15 Lessons I've Learned in 15 Years of Ministry

After a decade and a half of pastoral ministry, I've gained a few insights worth sharing. Some came easily; others I learned the hard way. In no particular order, here are fifteen lessons from fifteen years of ministry:
1. People matter more than institutions.
Organizations exist to serve people, not the other way around. When faced with a choice between protecting institutional reputation or caring for human beings, choose people every time. Churches, denominations, and ministries are temporary; souls are eternal.
2. Self-care isn't selfish—it's necessary.
Caring for yourself isn't a luxury; it's an ethical mandate for those in helping professions. The moments I've been least effective as a pastor have almost always corresponded with seasons of neglecting my own well-being. Your congregation needs you healthy more than they need you heroic.
3. You'll never do "enough."
Ministry is an infinite game with no finish line. There will always be more sermons to write, more people to visit, more programs to improve. Accept the limitlessness of what could be done and make peace with accomplishing only a fraction of it. Faithfulness isn't measured by exhaustion.
4. Bad theology kills.
Theology isn't merely academic—it shows up in our bodies, relationships, and organizations. Harmful ideas about God lead to harmful treatment of people. You owe it to yourself and your congregation to develop robust, thoughtful theology that leads to flourishing rather than destruction.
5. Diversify your theological library.
Most of the theology books I was assigned in undergrad and seminary presumed whiteness, maleness, straightness, able-bodiedness, and middle-classness. Only a few dared to center other identities. I've spent years correcting this imbalance, and it's been worth every page, book, blog, podcast, and real-life relationship. My experience of God and God's people has been immeasurably enriched.
6. Keep friends who aren't impressed by you.
Ministry can surround you with people who think you're special. Maintain relationships with folks who can call out your bullshit, who knew you before "Reverend" was attached to your name, and who don't need anything from you professionally.
7. Guard your rest with ferocity.
The first thing I'm always tempted to sacrifice is sabbath. When I surrender to this temptation, I become a worse pastor, husband, father, and human being. Rest isn't lazy—it's sacred, strategic, and sustaining. It's worth protecting every time.
8. As a communicator, "helpful" beats "interesting."
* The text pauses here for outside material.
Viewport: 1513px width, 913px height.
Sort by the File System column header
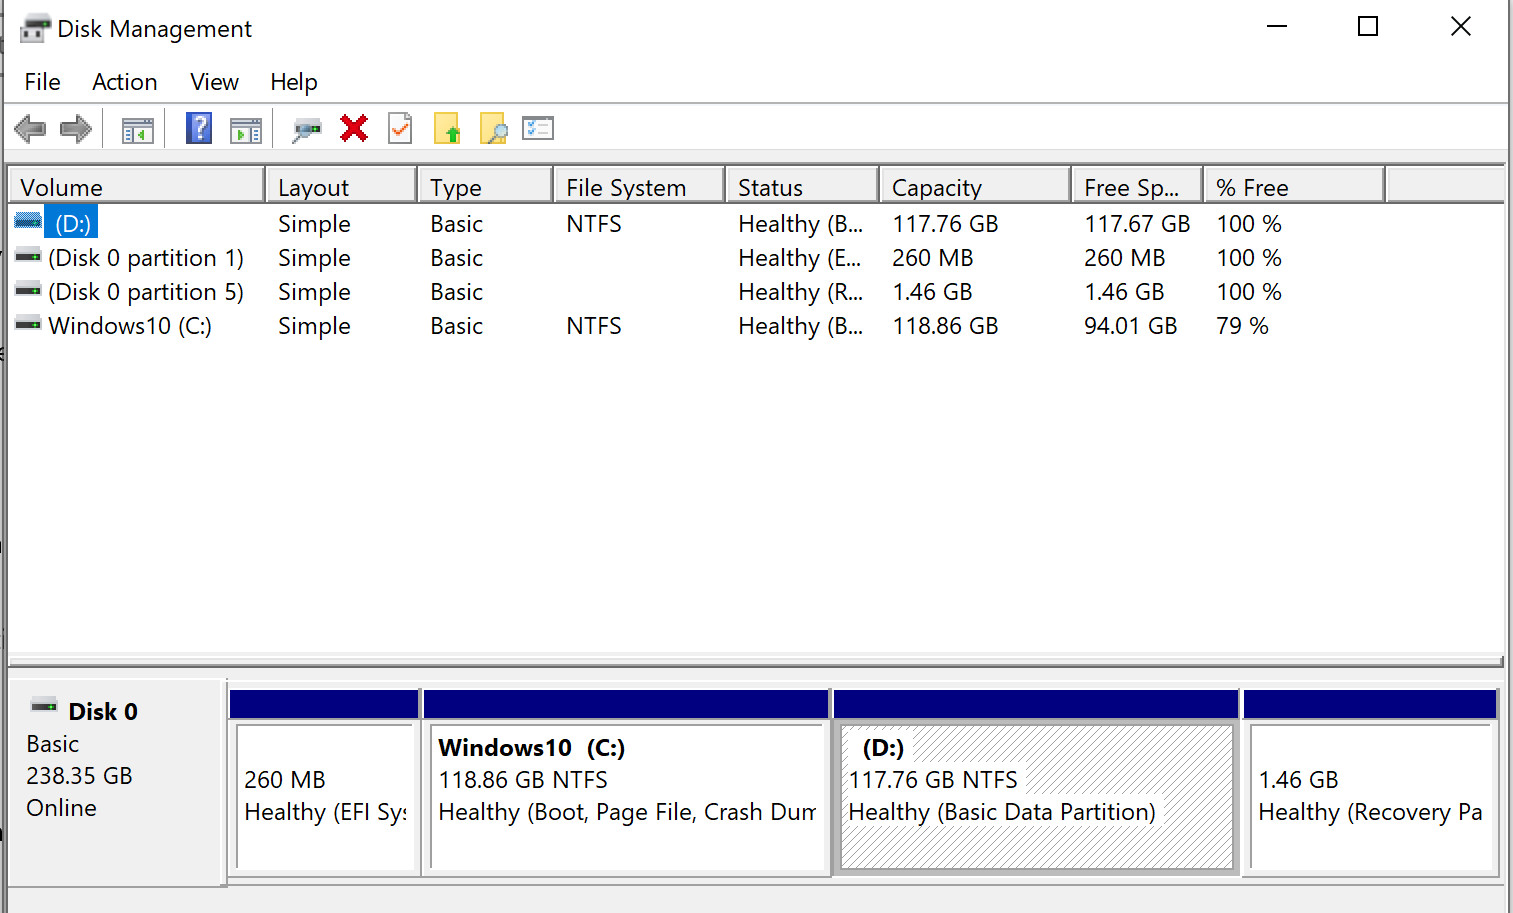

I used to chase clever sermon illustrations and theological nuance. Now I ask: "Will this actually help someone follow Jesus this week?" The most profound sermons are often the most practical ones. Save your most impressive thinking for your journal.
9. Learn the psychology, but know your limits.
I'm not a therapist, and I refer when necessary. But I've found immense value in understanding trauma-informed care, family systems, neuroscience, and human development. Pastors were once called "doctors of souls"—the better I understand how souls work, the better pastor I become.
10. You can't fix people.
I'm not called to repair broken humans; I'm called to offer them Jesus and invite them into healthier ways of being. The Holy Spirit does the transformative work. I'm just pointing the way as a fellow traveler.
11. Your ministry is often just one chapter in someone's journey.
I'm learning to be okay with being a paragraph, not the whole book, in people's spiritual stories. I don't "invest" in people (which implies ownership and expected returns); I walk alongside them for whatever stretch of road we share together, just as Jesus did.
12. You cannot make everyone happy.
Trying to please everyone is not only futile but harmful. Jesus himself didn't maintain a 100% approval rating. Some criticism means you're doing something right.
13. Non-reactivity pays dividends.
Every bit of effort I've put into learning emotional regulation, maintaining calm presence, and responding rather than reacting has been repaid tenfold. A non-anxious presence is perhaps the greatest gift a leader can offer a community.
14. Family comes first.
Nothing—no ministry success, church growth, or professional accomplishment—is worth sacrificing the well-being of my children, marriage, or family. Ministry opportunities will come and go; my primary vocation as husband and father remains.
15. Your relationship with God is not your job performance.
My connection with God cannot depend on how well I think I'm doing as an "organizational leader." My spiritual journey deserves its own tending. I've felt close to God when ministry metrics were terrible and distant from God when everything looked successful on paper. Never confuse the two.